The Battle of Cambrai virtually brought the fighting of 1917 to an end, although there were several sharp local actions at different points along the line—actions which would have filled special editions in former wars, and now can hardly be afforded a paragraph if any just proportion be observed. Chief among them was a spirited German attack upon the Sixty-third Naval Division upon December 29 in the sector of the Canal du Nord, which began by the loss of some trench elements, but ended with little change. There was a sharp fight also early in December at that blood-stained country-house, Polderhoek Château, where the New Zealanders attacking upon a narrow front made an attempt upon one of the most difficult points in the Flanders line. The men of Otago and of Canterbury proved once more what extraordinarily good military material is bred in the great Pacific island, but after a sharp tussle in which both sides lost heavily, there was no substantial change in the position.
Another local fight which was sufficiently serious to demand mention here was upon December 2, when the 26th Brigade of the Eighth Division with part of the Thirty-second Division stirred up the German line in the Flanders area. After two days of fighting matters remained here much as they started.

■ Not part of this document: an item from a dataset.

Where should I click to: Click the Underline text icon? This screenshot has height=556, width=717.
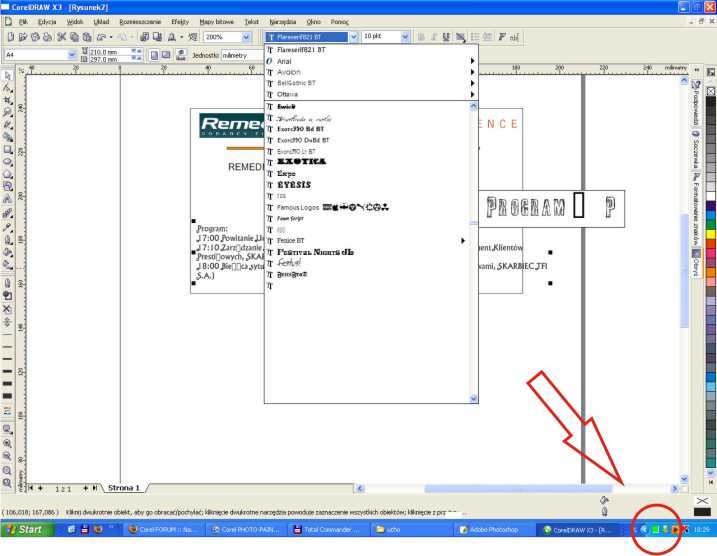tap(447, 37)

The year 1917 had been a very glorious one both to the French and to the British Armies, which, pursuing their system of the limited objective, had hardly met with a single repulse in a long campaign. The victories of Arras, Messines, Langemarck, Paschendaale, and Cambrai were added to the great record of Sir Douglas Haig and his men, while the French, save for the losses incurred in their great April attack, had an unbroken record of success. And yet in spite of these results in the West the year was a disappointing one for the Allies, since the Russian defection which involved Rumania in ruin, greatly weakened their position and clearly showed that the year 1918 would find them confronted with the whole force of Germany aided by contingents of her Allies. Storm clouds piled high in the East. Only from over the far Western rim of the Atlantic came a slowly waxing light.